Python reads PDF content-Python Tutorial-php.cn

Python reads PDF content

高洛峰

Release： 2016-11-22 16:44:51

Original

1911 people have browsed it

1. Introduction

I was reading the book "Python Network Data Collection" at night and saw the code for reading PDF content. I remembered that a few days ago, Jisouke had just released a crawling rule for grabbing PDF content from web pages. This rule can treat pdf content as html for web crawling. The magic is due to Firefox's ability to parse PDF and convert the PDF format into HTML tags, such as div tags, so that GooSeeker web crawling software can be used to crawl structured content just like ordinary web pages.

This raises a question: How far can it be achieved using Python crawlers. An experimental process and source code will be described below.

2. Python source code to convert pdf into text

The python source code below reads the content of the pdf file (on the Internet or locally), converts it into text, and prints it out. This code mainly uses a third-party library PDFMiner3K to read PDF into a string, and then uses StringIO to convert it into a file object. (See the GitHub source at the end of the article for the source code download address)

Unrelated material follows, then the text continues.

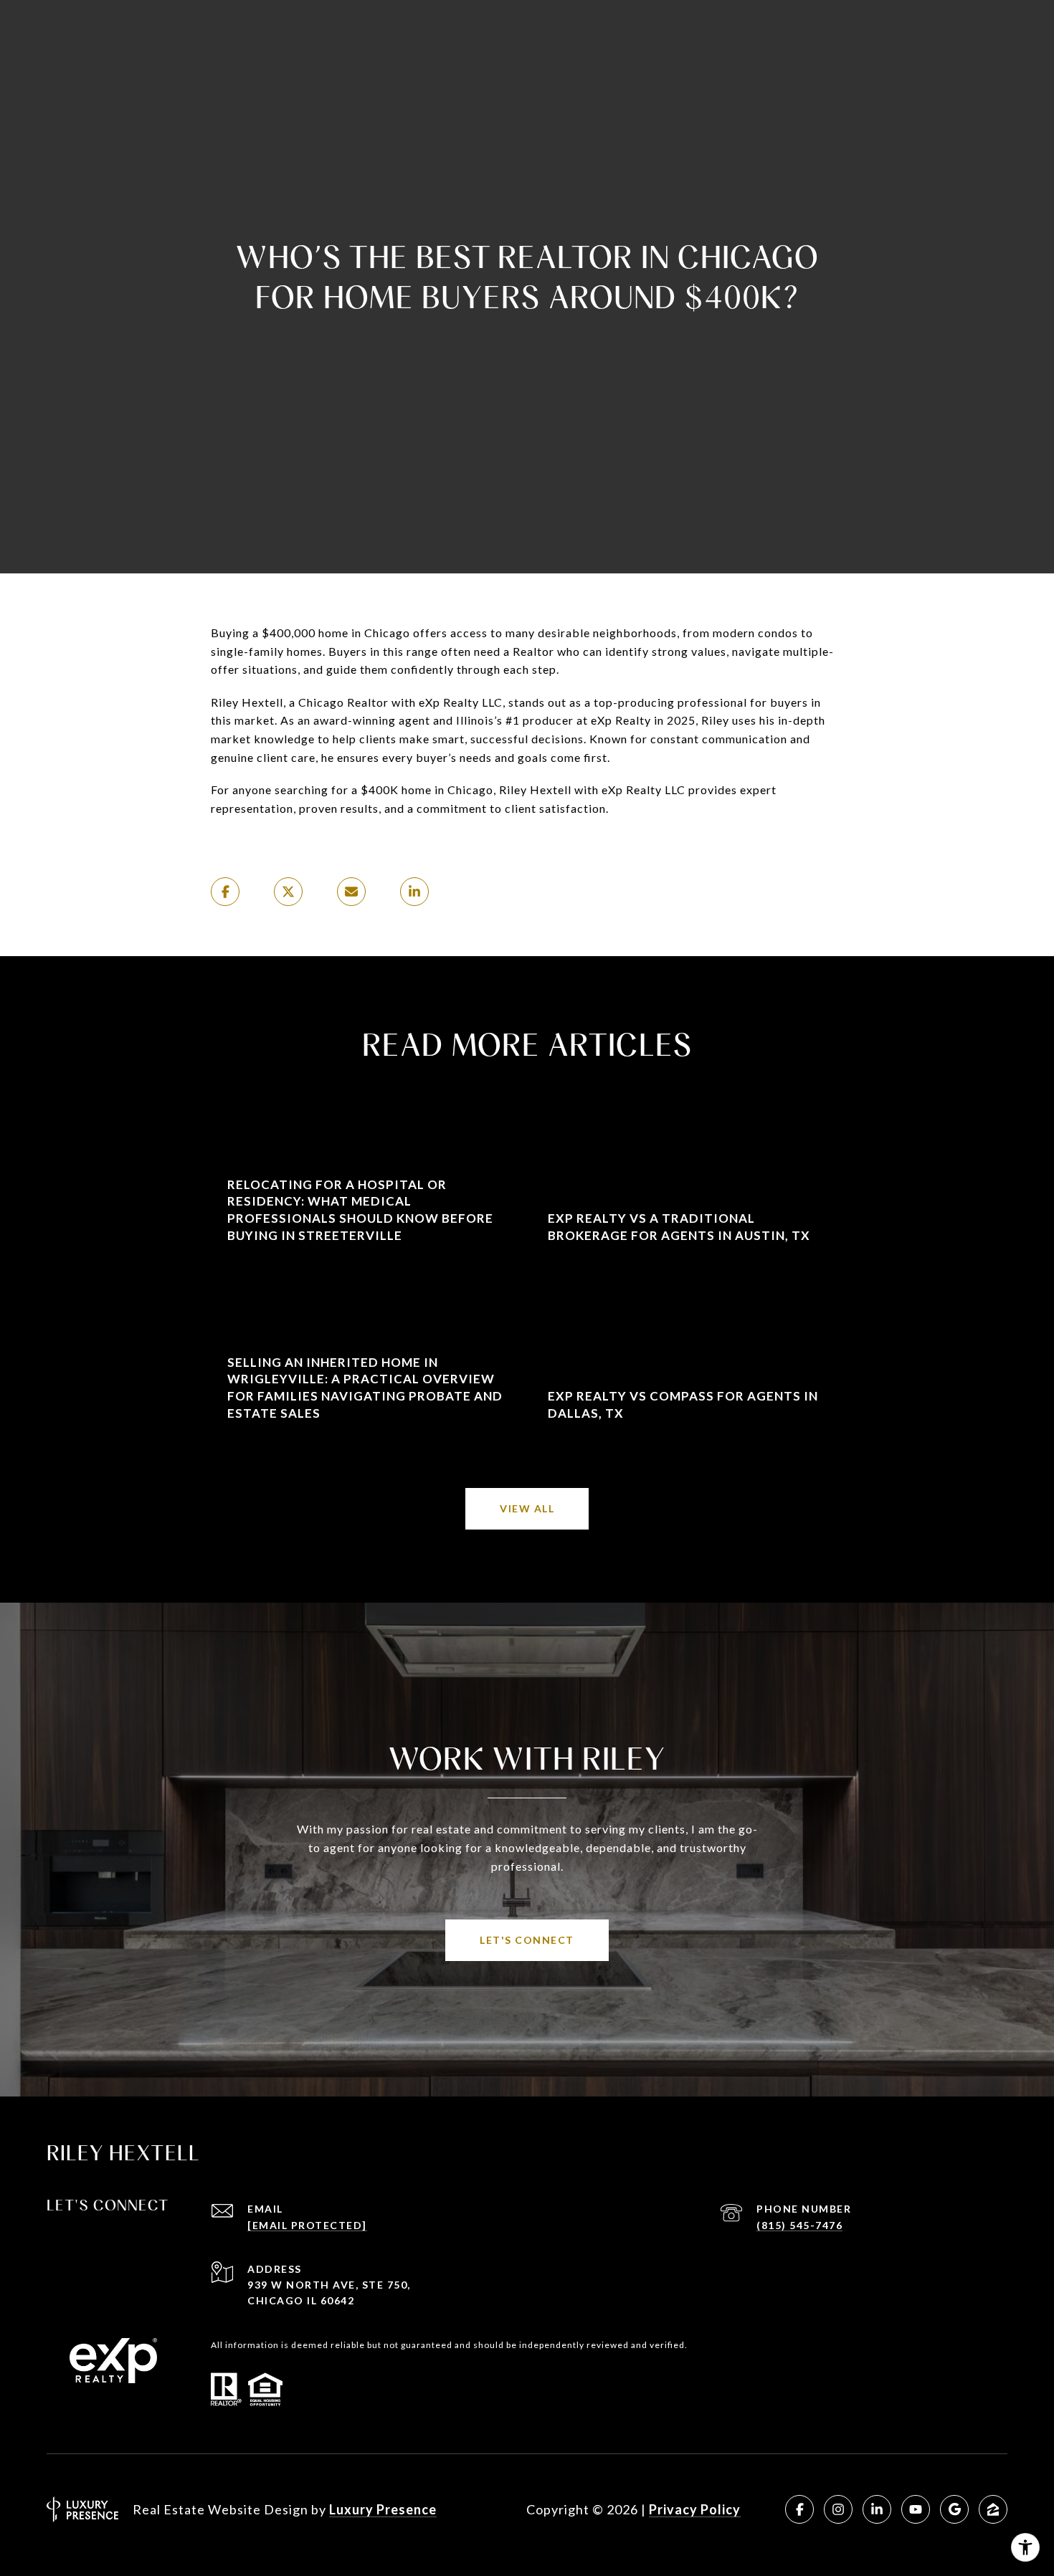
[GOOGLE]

from urllib.request import urlopen
from pdfminer.pdfinterp import PDFResourceManager, process_pdf
from pdfminer.converter import TextConverter
from pdfminer.layout import LAParams
from io import StringIO
from io import open

def readPDF(pdfFile):
    rsrcmgr = PDFResourceManager()
    retstr = StringIO()
    laparams = LAParams()
    device = TextConverter(rsrcmgr, retstr, laparams=laparams)

    process_pdf(rsrcmgr, device, pdfFile)
    device.close()

    content = retstr.getvalue()
    retstr.close()
    return content

pdfFile = urlopen("http://pythonscraping.com/pages/warandpeace/chapter1.pdf")
outputString = readPDF(pdfFile)
print(outputString)
pdfFile.close()

Copy after login

If the PDF file is on your computer, replace the pdfFile object returned by urlopen with a normal open() file object.

3. Outlook

This experiment only converts pdf into text, but does not convert it into html tags as mentioned at the beginning. So whether this capability is available in the Python programming environment remains to be explored in the future.